Striker Sam Kerr said the Matildas can create a lasting legacy for women's soccer in Australia when they co-host this year's Women's World Cup in the same way Cathy Freeman inspired a generation of athletes at the Sydney Olympics in 2000.

Australia will co-host the tournament with New Zealand in July and August, with the Matildas keen to improve on their run to the last 16 in France four years ago.

Indigenous Australian Freeman lit the cauldron at the Sydney Games before going on to win gold in the 400 meters, and Kerr wants to inspire future generations in a similar manner.

"If you ask half the girls in the team, their idol growing up was Cathy Freeman," the 29-year-old said.

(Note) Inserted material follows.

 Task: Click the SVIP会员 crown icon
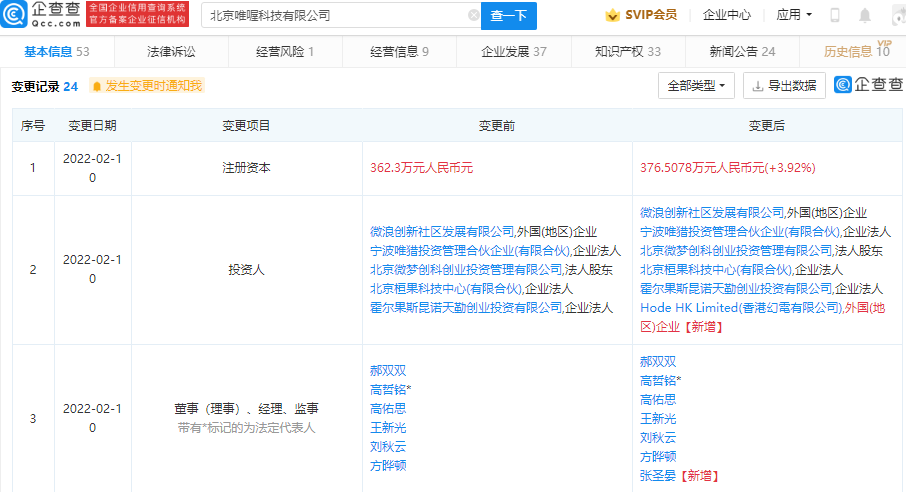click(612, 16)
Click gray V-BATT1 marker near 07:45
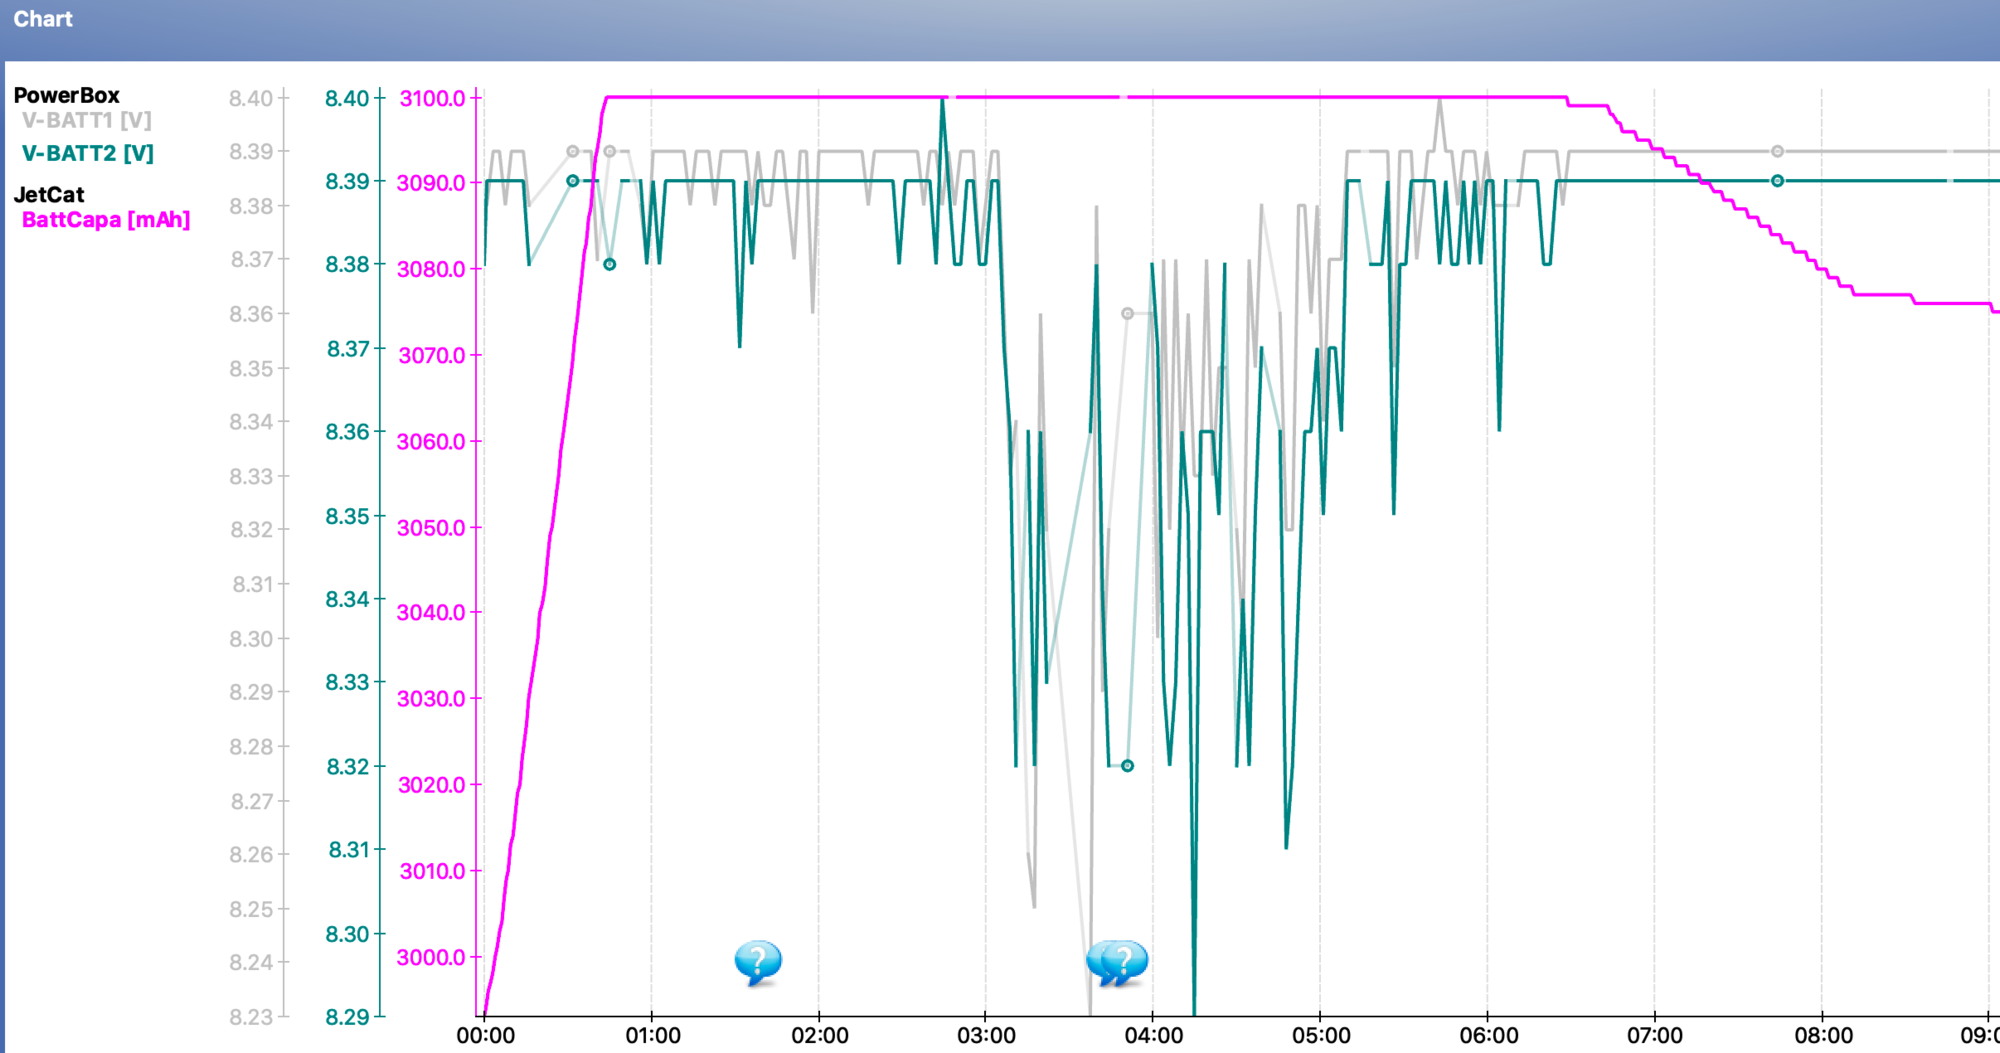This screenshot has width=2000, height=1053. [1777, 152]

"So for us, that's the legacy we want to leave — that we inspire the nation, we move the nation to believe in women's football, believe in the Matildas."

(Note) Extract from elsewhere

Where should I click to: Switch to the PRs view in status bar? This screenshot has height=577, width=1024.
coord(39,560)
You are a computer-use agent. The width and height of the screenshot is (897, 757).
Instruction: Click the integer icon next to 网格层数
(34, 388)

Kerr also called for an increase in government funding for women's soccer.

"I think we already have the highest participation rate in the country, so it's about getting the people higher up to believe in the sport," she added.

"You see the funding that AFL, rugby, all those sports get before women's football, I think it's about getting the money into football to allow girls to play, to allow girls to have the opportunities to get to where they want to be.

"With the Socceroos' success at the World Cup, we saw the amount of funding highlighted. So we have the participation, we have the love for the game, but the lasting legacy will hopefully be that we get the funding that the sport deserves."